Patients now receive an initial prescription for short-burst home oxygen from a GP or hospital specialist and are then given responsibility for reordering supplies.
Given the lack of evidence for short-burst oxygen in many cases, and its high cost, patients should be regularly reviewed to ensure they still need oxygen, the DTB said.
In 2005, over 710,000 prescriptions for oxygen cylinders were dispensed in England at a total cost of £17.7 million.
No comparable figures were publicly available for 2006 following the change in supply arrangements, researchers found.
Dr Ike Iheanacho, DTB editor, said: ‘It is an expensive treatment, the costs are less transparent and patients could be taking it without any evidence that it is doing them any good: that has big cost implications for primary care.’
Respiratory experts said that because much short-burst oxygen therapy was of ‘dubious efficacy’ and could be difficult to withdraw from patients, it was essential patients were properly assessed initially and regularly reviewed.
They said GPs did not want to write a prescription each time a patient needed more oxygen, but should be kept informed how much oxygen each patient was using.
Dr Mike Thomas, a GP in Minchinhampton, Gloucestershire, and a hospital practitioner in respiratory medicine, said short-burst oxygen therapy had been ‘over-used and inappropriately used’ in the past.
‘Anyone being contemplated for it should be properly assessed by a GPSI in respiratory medicine or a hospital specialist and all patients should be reviewed by an appropriately trained clinician at least annually,’ he said.
Dr Ian Millington, secretary of Morgannwg LMC, said initial problems with the new service, including a lack of specialist respiratory assessment teams, had been ironed out.
He said: ‘The main issue is that lots of short-burst oxygen therapy is of dubious efficacy but we are moving towards more appropriate ordering of oxygen.
‘They have now put more money into the service so we will hopefully get proper assessment of patients and appropriate prescriptions of oxygen.’
Dr Millington said some hospitals in Wales had got 30% of patients off short-burst oxygen after reviewing all patients receiving the therapy.
Dr Iheanacho said: ‘You would have to go to quite a lot of effort to find out how much oxygen is costing due to individual patients in your practice. I would be surprised if GPs could find that out easily.’

### PROVIDED RECORDS
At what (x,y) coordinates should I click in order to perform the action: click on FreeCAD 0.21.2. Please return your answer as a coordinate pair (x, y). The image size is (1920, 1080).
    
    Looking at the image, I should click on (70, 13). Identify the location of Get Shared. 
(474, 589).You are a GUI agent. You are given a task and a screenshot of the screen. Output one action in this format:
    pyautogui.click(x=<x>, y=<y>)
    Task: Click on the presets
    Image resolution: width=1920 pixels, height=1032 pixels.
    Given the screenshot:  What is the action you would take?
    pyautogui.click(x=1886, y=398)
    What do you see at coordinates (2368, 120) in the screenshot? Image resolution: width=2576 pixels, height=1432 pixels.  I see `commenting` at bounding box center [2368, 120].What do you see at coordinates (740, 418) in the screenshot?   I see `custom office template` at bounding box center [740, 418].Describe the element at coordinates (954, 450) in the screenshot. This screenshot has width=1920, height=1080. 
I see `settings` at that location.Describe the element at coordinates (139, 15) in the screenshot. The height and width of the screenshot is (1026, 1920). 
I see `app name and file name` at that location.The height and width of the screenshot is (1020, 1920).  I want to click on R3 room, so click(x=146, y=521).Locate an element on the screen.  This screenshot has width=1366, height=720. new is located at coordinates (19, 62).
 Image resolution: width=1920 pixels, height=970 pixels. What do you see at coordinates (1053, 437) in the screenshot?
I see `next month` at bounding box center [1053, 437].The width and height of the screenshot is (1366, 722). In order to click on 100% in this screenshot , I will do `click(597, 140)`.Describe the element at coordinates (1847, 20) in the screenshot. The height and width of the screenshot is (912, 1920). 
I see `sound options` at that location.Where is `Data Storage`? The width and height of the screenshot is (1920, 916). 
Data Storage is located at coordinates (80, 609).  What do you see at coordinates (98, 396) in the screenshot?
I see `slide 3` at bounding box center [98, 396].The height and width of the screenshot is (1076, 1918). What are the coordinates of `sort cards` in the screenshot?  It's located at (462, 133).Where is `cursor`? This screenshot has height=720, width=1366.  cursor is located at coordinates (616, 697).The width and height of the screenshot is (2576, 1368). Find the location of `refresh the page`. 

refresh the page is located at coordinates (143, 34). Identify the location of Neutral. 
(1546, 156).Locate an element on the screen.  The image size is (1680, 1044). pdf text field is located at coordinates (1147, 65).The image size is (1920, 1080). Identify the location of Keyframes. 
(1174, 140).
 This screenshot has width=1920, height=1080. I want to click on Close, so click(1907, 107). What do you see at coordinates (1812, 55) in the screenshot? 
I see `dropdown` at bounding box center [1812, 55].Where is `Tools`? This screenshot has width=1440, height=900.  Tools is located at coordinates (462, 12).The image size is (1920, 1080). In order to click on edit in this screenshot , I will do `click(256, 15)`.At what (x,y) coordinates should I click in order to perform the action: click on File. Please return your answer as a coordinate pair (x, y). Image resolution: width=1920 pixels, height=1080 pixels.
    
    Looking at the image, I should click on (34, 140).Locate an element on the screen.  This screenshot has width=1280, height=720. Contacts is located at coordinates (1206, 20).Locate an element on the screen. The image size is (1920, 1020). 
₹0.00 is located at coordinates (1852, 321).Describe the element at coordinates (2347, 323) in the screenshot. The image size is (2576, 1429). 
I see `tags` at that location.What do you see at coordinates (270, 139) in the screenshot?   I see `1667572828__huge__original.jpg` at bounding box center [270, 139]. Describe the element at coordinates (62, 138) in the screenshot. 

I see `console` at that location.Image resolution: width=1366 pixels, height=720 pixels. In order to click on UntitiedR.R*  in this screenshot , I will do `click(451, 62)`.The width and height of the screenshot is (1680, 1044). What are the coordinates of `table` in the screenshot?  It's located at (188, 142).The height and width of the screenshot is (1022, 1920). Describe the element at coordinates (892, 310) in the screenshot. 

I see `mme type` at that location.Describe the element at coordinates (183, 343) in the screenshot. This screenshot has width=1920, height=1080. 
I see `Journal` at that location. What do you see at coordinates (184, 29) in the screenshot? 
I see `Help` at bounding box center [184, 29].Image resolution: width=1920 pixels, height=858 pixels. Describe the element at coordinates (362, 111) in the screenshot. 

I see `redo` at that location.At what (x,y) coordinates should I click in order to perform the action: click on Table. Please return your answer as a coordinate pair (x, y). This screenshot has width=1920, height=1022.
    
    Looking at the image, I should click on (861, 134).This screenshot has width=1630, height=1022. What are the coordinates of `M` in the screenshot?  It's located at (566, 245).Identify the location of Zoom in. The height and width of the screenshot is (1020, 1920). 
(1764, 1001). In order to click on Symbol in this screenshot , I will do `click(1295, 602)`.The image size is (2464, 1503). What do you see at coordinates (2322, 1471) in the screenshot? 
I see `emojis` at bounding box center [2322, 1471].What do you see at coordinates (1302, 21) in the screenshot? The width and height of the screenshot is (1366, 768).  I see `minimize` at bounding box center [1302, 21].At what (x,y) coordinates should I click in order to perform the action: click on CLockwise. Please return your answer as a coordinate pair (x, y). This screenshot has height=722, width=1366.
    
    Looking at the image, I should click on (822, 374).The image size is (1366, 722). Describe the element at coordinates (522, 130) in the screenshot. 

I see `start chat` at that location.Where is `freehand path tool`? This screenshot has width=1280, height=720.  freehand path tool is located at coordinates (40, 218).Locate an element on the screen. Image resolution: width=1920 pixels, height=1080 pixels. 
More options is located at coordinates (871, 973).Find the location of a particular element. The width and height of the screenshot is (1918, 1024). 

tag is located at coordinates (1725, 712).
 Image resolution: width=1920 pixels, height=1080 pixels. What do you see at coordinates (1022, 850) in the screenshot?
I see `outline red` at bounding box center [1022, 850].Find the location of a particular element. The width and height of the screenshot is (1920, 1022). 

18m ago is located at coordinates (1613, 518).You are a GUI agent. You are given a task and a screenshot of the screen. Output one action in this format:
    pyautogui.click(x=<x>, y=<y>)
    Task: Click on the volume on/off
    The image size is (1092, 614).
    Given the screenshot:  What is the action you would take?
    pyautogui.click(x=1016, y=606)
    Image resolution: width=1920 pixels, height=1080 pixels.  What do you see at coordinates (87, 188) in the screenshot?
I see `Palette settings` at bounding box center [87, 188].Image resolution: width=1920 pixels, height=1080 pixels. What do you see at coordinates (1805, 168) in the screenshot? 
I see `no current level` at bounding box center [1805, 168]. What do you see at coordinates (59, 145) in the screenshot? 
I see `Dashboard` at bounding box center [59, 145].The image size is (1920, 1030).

### YOUR TASK
Can you extract the passage of the short-burst oxygen text between "In 2005, over" and "arrangements, researchers found.", inclusive, copying it word for word?

### TASK ANSWER
In 2005, over 710,000 prescriptions for oxygen cylinders were dispensed in England at a total cost of £17.7 million.
No comparable figures were publicly available for 2006 following the change in supply arrangements, researchers found.